When I was growing up, my father would cook a Madhur Jaffrey potato curry that I still make a version of to this day. Over the years, mine has evolved quite a bit – it’s saucier than Madhur’s and I love to add chickpeas or fresh peas. There is something pleasing about the way tooth meets the tender-firm cubes of potato, not to mention the spicy sauce that envelops them, flooding the mouth with flavour and heat. It always hits the spot. There is time to make flatbread while the curry cooks (to mop up that sauce), but otherwise sit back, crack open a beer and think about how much you didn’t spend on a takeaway.
Potato curry with chickpeas and turmeric
In summer, I often swap the chickpeas for peas.
Prep 10 min
Cook 45 min
6 large potatoes
5 tbsp vegetable oil
½ tsp mustard seeds
1 tsp cumin seeds
2 large onions, peeled and finely chopped
1 large knob ginger, peeled and minced
1 green chilli, finely chopped
1 tsp ground turmeric
2 tsp ground coriander
2 tsp garam masala
1 x 400g tin chickpeas, drained
1 x 400g tin tomatoes
1 tsp sugar
Salt and black pepper
Yoghurt (I like to add crushed garlic and sea salt to mine)
Chopped fresh coriander
Peel and cut the potatoes into bite-sized chunks, then steam for eight to 10 minutes – you want them to soften a little, but not cook completely.

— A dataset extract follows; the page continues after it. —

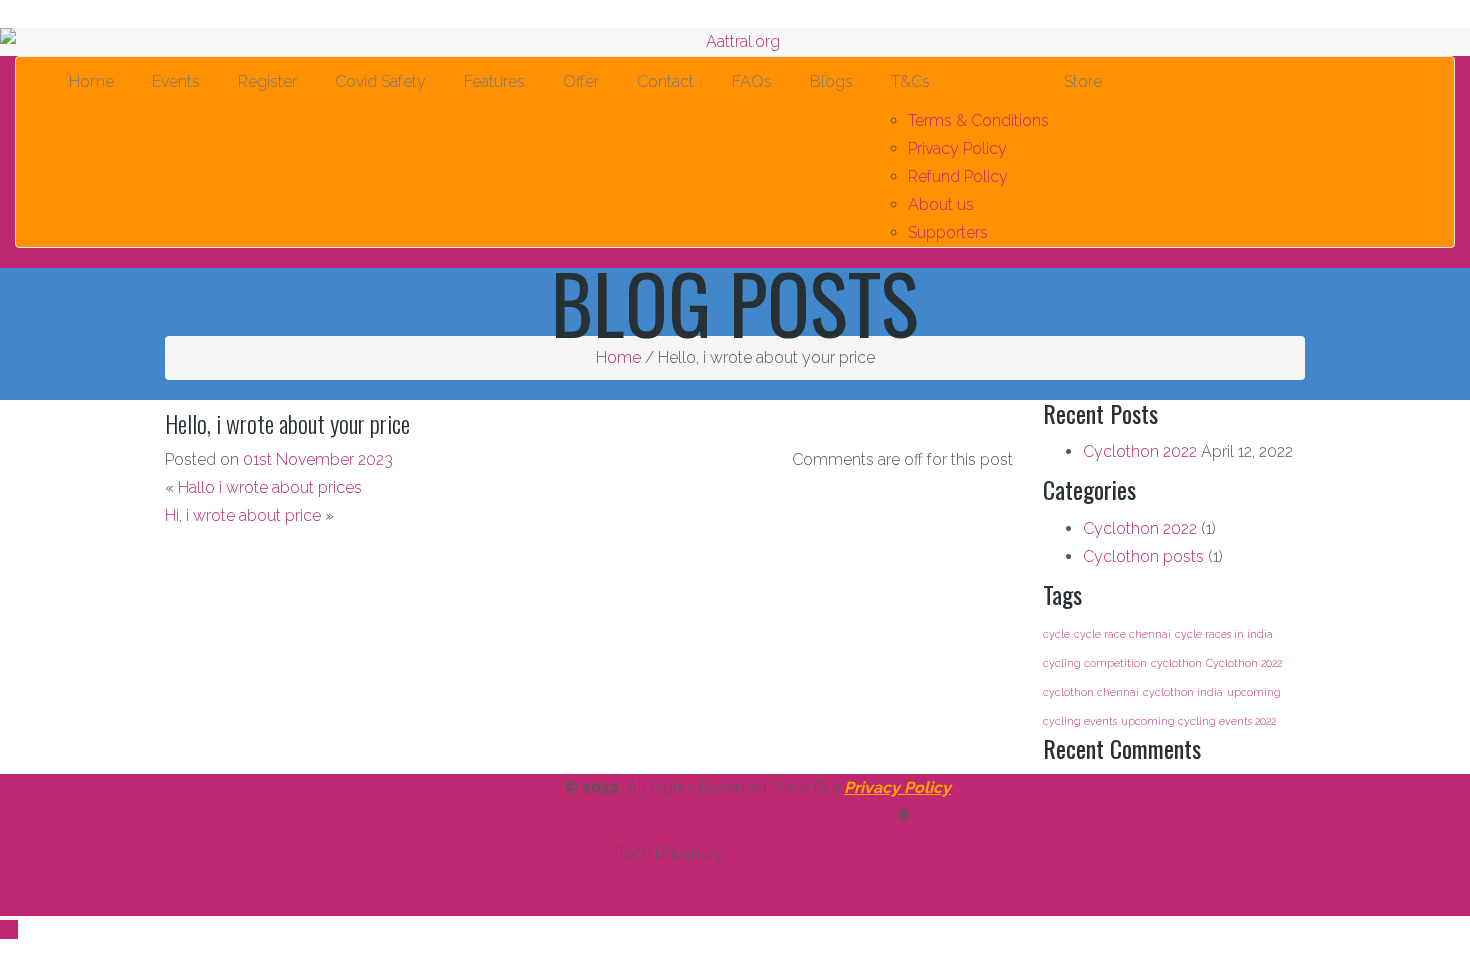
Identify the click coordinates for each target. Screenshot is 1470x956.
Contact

Meanwhile, put half the oil into a large casserole (with a lid) and set over a high heat. When hot, add the mustard seeds and cumin seeds and, when they start to crackle, turn down the heat to medium and add the rest of the oil, the onion, ginger and chilli. Stir-fry for about five minutes, then add the rest of the spices and the chickpeas. Stir to coat the chickpeas, season generously and cook until the onion is soft – about 10 minutes.
Next, add the tomatoes and sugar. Bring to simmering point, taste and season – the sauce will need to season the potatoes, which will be added soon, so you can afford to salt fairly generously. Simmer briskly for 10 minutes, breaking up the tomatoes with a wooden spoon, then stir in the potatoes and half a tin’s worth of water. Cook until the potatoes are tender and coated in the sauce – about 10 minutes.
Serve with warm flatbreads, a dollop of yoghurt, a handful of fresh coriander and a great movie. Mango chutney is also a must.
And for the rest of the week …
Coriander turns very quickly, so blitz any excess with garlic and oil to make a vivid green herb oil for dressing grilled vegetables and meat – I like to round off the taste with some mint or parsley, too.